With global shipping still completely messed up, Mike and I decided a while ago to push a lot of chips into the table on stocking up inventory for summer. Those orders are now being delivered, and man do we have a lot of rims. 

This is the first half of what's coming, and the rest should be trailing in over the next two weeks or so. What's significant with this is that we've always held inventory below what we could build over any time frame. By that I mean that if we are doing monthly orders, we can build "X" number of wheel sets a month, and we expect some significant portion of monthly sales to be alloy wheels for which we don't have to stock rims, then we stock slightly under ".5X" in carbon rims. The pre-order does a good job of buffering the rest of demand. But for this round, we went harder because turnaround times are elongated, and now that it's nice out and a lot of people are in a good position to do a whole lot of riding, we want to be ready to meet that demand. We're ready now. 

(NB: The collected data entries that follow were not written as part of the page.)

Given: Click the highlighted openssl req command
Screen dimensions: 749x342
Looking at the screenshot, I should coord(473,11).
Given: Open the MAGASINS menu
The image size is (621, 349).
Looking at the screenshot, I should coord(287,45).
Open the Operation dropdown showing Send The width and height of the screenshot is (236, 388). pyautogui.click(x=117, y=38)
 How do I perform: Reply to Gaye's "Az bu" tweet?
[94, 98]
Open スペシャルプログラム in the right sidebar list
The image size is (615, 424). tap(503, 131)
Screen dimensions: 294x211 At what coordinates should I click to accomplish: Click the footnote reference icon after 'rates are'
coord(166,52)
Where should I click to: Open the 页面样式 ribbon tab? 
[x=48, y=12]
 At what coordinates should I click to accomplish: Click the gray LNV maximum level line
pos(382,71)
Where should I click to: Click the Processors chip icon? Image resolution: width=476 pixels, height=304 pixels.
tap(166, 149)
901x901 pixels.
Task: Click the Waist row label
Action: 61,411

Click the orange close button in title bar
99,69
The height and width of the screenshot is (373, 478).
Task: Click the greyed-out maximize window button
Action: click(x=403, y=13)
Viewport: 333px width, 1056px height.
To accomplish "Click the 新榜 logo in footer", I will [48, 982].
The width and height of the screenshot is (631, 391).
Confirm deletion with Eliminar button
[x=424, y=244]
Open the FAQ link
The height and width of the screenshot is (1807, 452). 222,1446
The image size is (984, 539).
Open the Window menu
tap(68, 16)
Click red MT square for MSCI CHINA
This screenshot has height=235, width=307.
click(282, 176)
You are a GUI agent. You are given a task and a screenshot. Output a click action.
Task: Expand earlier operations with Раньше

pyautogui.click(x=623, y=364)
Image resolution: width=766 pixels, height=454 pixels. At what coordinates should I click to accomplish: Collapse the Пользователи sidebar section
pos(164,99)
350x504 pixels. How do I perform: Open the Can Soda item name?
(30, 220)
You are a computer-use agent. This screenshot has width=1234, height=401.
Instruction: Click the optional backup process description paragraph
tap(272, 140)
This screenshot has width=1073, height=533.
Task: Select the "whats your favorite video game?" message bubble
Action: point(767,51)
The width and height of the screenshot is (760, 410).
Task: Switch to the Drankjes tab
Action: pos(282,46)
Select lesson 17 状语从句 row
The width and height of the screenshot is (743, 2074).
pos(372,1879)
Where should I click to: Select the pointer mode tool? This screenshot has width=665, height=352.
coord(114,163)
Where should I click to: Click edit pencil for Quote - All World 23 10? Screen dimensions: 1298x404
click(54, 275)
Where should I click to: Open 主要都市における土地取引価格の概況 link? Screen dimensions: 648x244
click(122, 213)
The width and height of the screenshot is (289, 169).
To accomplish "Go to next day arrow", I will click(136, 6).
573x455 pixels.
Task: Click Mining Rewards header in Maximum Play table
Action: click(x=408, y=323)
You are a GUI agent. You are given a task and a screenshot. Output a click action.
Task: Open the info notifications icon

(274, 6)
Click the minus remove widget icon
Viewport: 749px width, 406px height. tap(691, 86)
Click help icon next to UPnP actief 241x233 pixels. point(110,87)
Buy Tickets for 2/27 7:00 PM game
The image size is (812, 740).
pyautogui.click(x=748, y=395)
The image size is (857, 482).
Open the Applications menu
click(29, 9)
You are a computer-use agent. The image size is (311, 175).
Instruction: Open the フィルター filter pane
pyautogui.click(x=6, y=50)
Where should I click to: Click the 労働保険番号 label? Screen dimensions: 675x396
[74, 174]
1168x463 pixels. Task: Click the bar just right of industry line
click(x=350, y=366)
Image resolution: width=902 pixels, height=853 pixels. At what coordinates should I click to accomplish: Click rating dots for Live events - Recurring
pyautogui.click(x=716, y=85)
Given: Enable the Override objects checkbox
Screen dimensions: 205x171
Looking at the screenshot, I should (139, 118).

These are all Cafe Racers, GOATs, RCGs, and All Roads. The All Roads are all spoken for (more of them will come in the back end of this delivery) but if you want a set of Cafe Racers, GOATs, or RCGs, it's just a question of getting your hubs in and we're good to go. 

Carbon rim inventory is expensive. I see Instagram photos from wheel builders who have piles and piles of inventory on racks, and either they must have a ton of production capacity, and sell a lot more wheels than we do (not unlikely - we're pretty small) or they're holding too many month's of production worth of inventory. We'd like to get carbon inventory turns to 12 or better and keep them there. Our balance sheet doesn't like a ton of working capital in inventory; the ideal balance for us is to have just enough inventory that stock outs don't cost us a lot of lost sales. 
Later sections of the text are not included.